In fact, in a posted comment, Danny Sullivan takes the author to task for preferring marketing buzzspeak to clarity:
The third gen has commonly been considered the combination of personal data -- either refining results because of your own past history or that of others. Lump it all into social search, and that's your third gen. And since it's third gen, please call it Search 3.0 if you must and don't force it into a Web 2.0 world just to try and mesh some Web 2.0 companies into a Search 2.0 framework.
And, of course, he's exactly right.
Besides slamming misleading naming, Danny made another good point: unlike the other search engines named (Swicki, Rollyo, Wink, Lexxe), Vivisimo does not take the social aspect into account. Back in January 2005 I had a briefing with Raul Valdes-Perez, the CEO and co-founder of Vivisimo, and we had a five-minute argument about this. For the past several years I've felt that most search engines have neglected user profiles as a way to discern relevant content.
Think about it. Relevance is defined by the user.
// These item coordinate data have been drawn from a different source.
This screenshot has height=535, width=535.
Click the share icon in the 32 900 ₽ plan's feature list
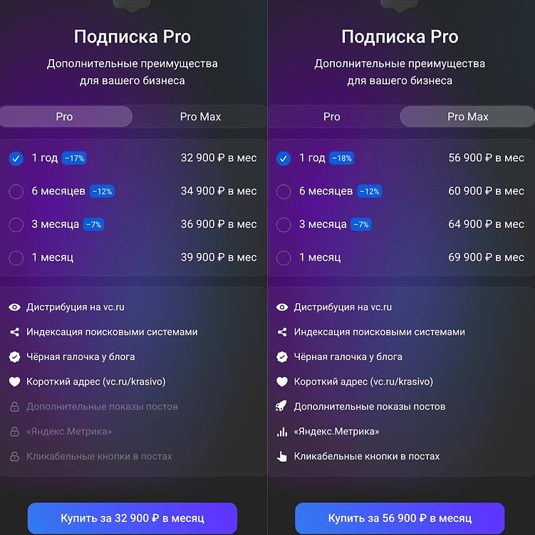[14, 332]
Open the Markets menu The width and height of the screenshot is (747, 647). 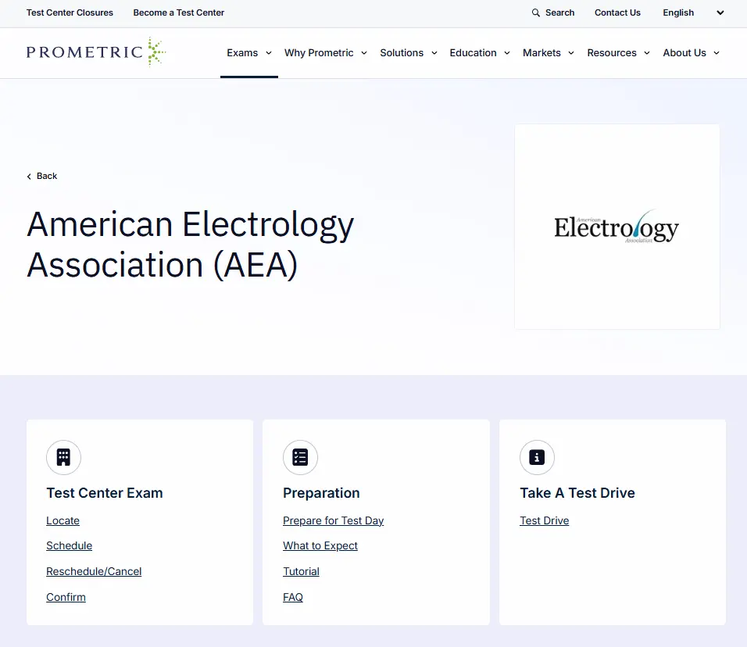[548, 53]
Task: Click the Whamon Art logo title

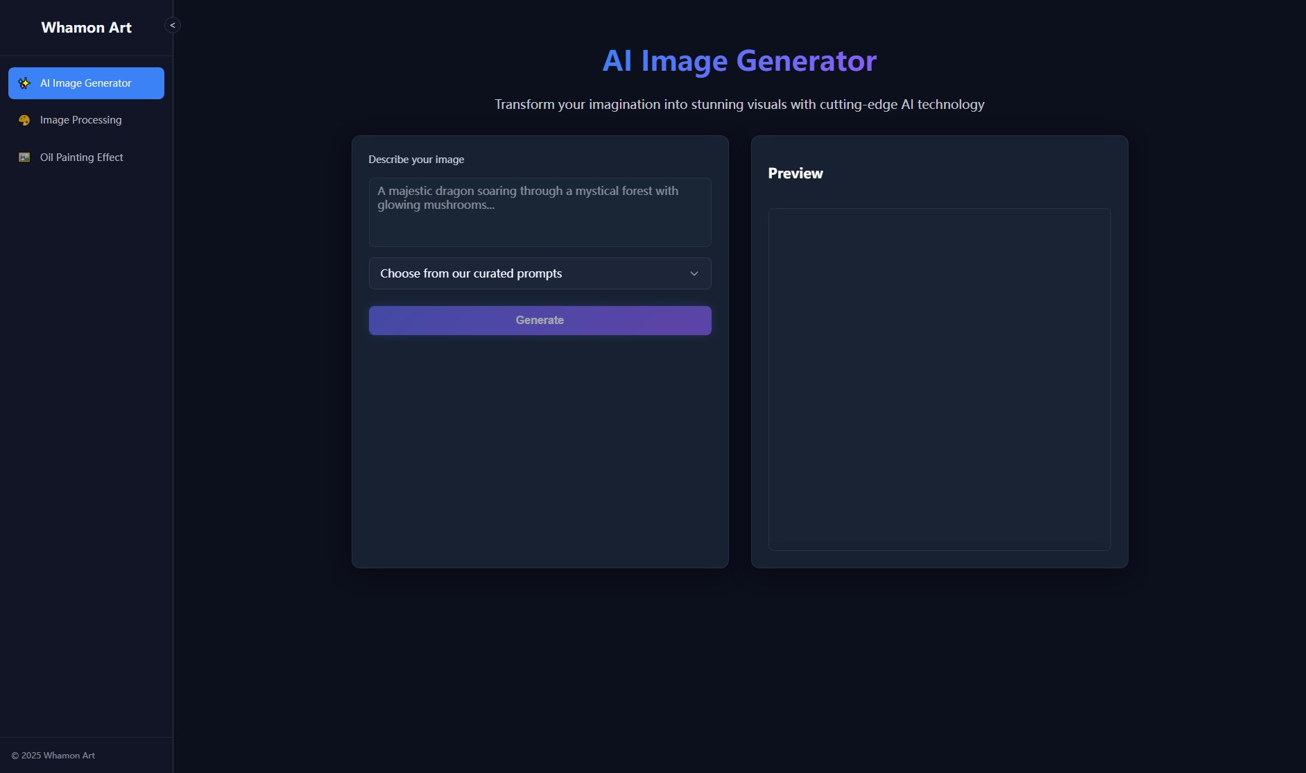Action: [x=86, y=28]
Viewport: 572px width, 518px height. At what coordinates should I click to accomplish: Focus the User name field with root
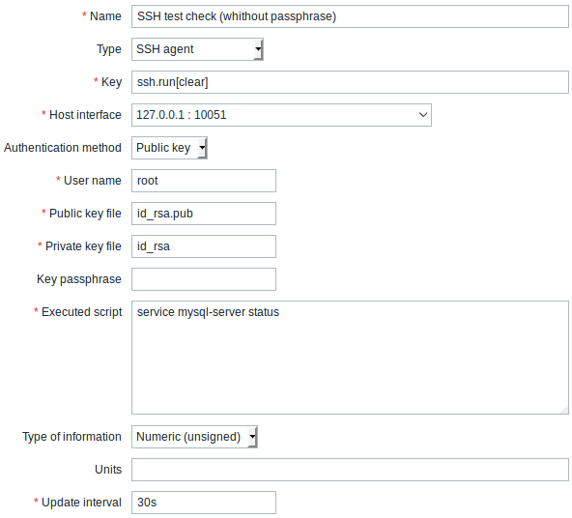click(x=204, y=181)
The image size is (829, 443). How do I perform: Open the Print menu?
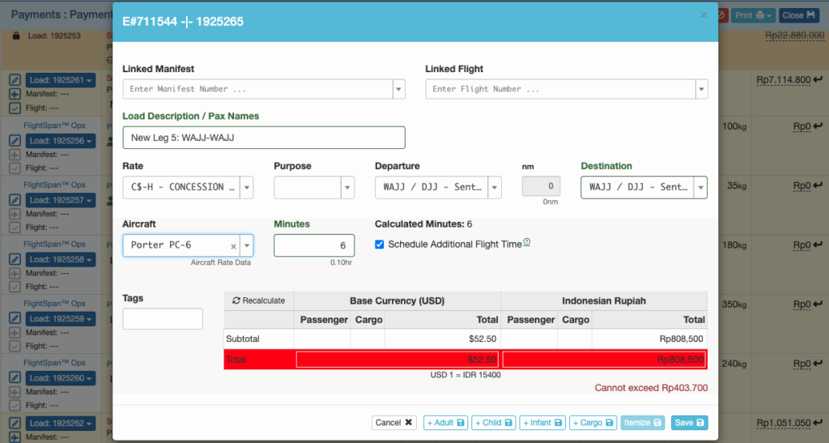point(754,15)
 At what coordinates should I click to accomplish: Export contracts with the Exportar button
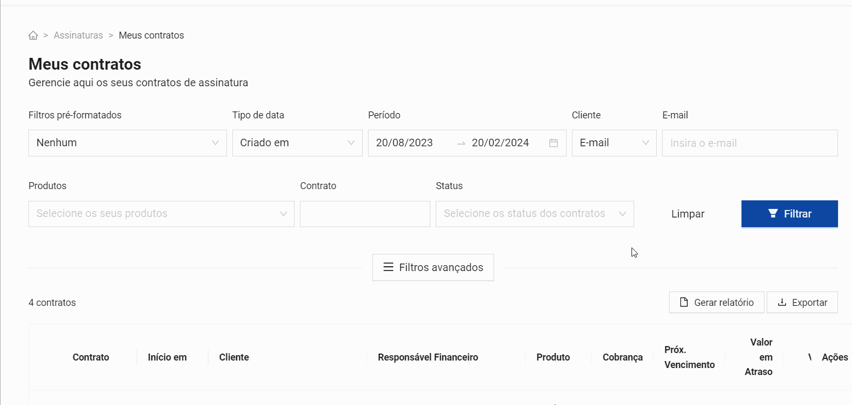pyautogui.click(x=802, y=303)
A search engine can categorize up the wazoo, but unless it knows that this naturalist is interested in apple the fruit, and not Apple the computer, it may suggest irrelevant content. Raul got quite adamant about not using user information to rank search results, citing privacy issues and adding a certain amount of handwaving. OK, whatever. For I view ignoring user profiles to be a fundamental design flaw in today's search market.
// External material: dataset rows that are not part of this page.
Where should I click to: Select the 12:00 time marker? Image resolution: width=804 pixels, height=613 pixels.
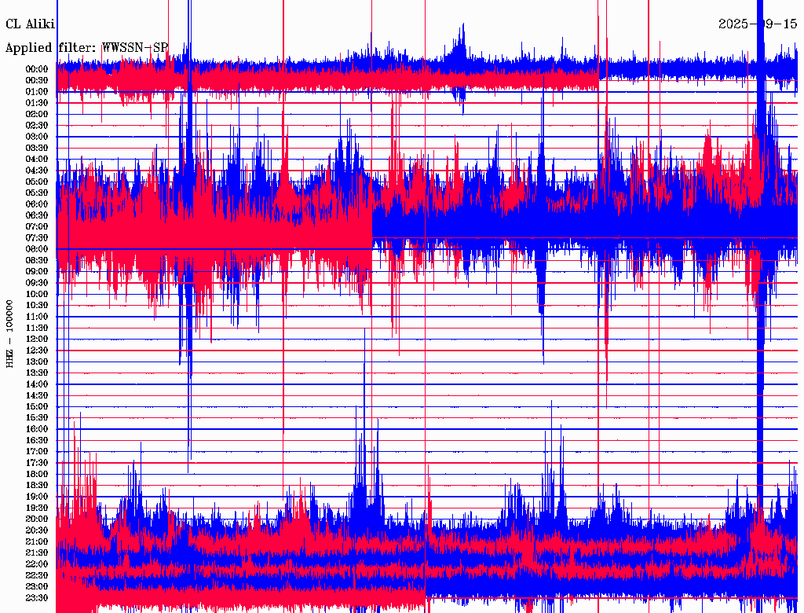point(37,340)
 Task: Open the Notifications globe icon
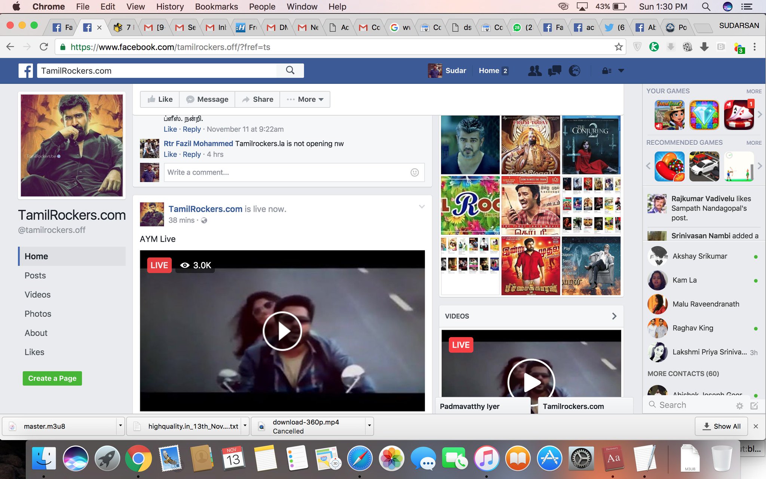[575, 71]
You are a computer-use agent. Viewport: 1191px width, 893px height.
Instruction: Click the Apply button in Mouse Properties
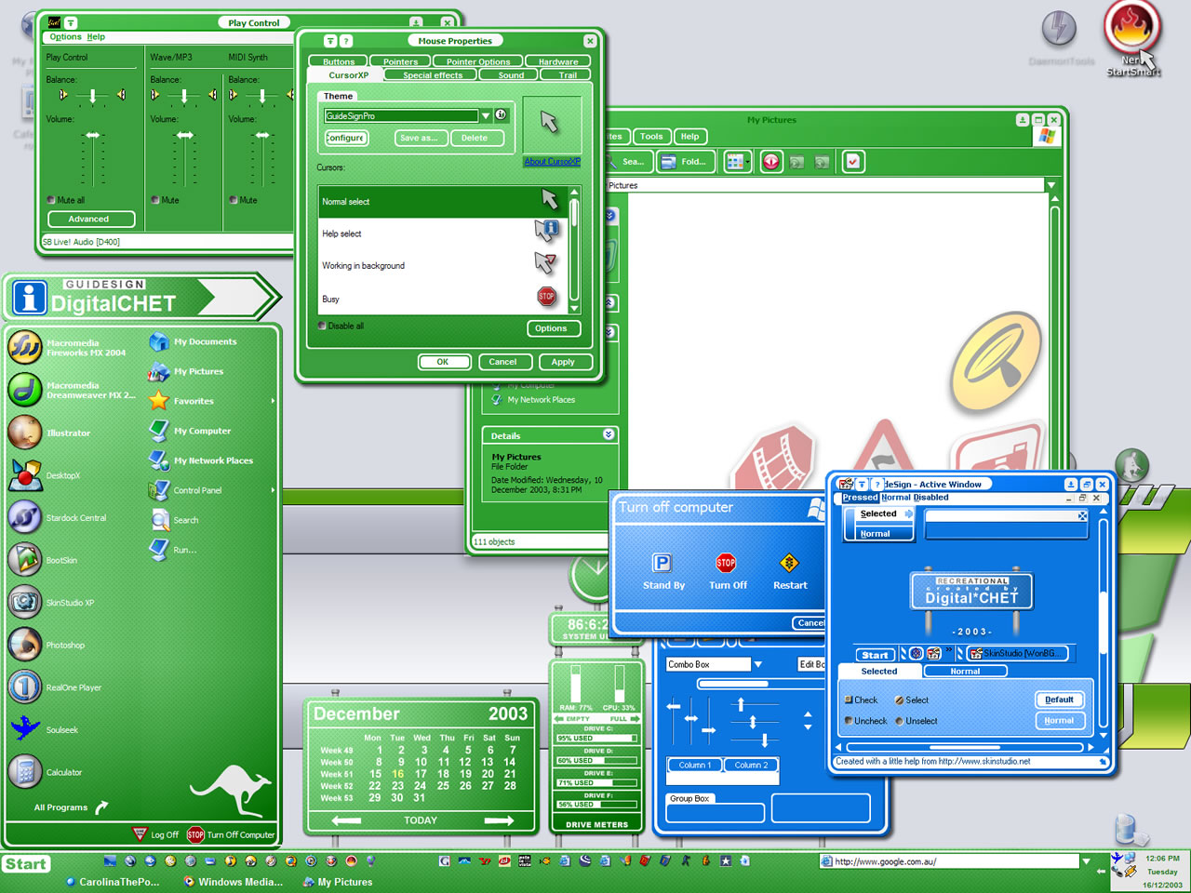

If you look at the three generations mentioned above, they follow a progression. Generation 1 looked at page content. Generation 2 looked at link analysis. This is essentially profiling content based on authority; the more sites linking to it, the better, more important it must be. Generation 3 finally addresses the Generation 2 imbalance. We may know a lot about the content, but unless we profile the users and distill what they're interested in, we'll have a hard time figuring out relevance.
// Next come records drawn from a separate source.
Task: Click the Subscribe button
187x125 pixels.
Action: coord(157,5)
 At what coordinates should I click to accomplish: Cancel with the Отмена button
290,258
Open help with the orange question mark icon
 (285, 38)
So while the whiz bang interfaces mentioned in "Search 2.0" have a certain amount of value in that they personalize the interface for each user's way of working, let's not get that type of personalization mixed up with the deeper personalization available through user profiling. In terms of priority, it's more important to improve relevance than it is to improve the UI. Amazon.com gets it, and has for years. Microsoft gets it, with its forthcoming Knowledge Network. It would be nice if Vivisimo and others got it as well.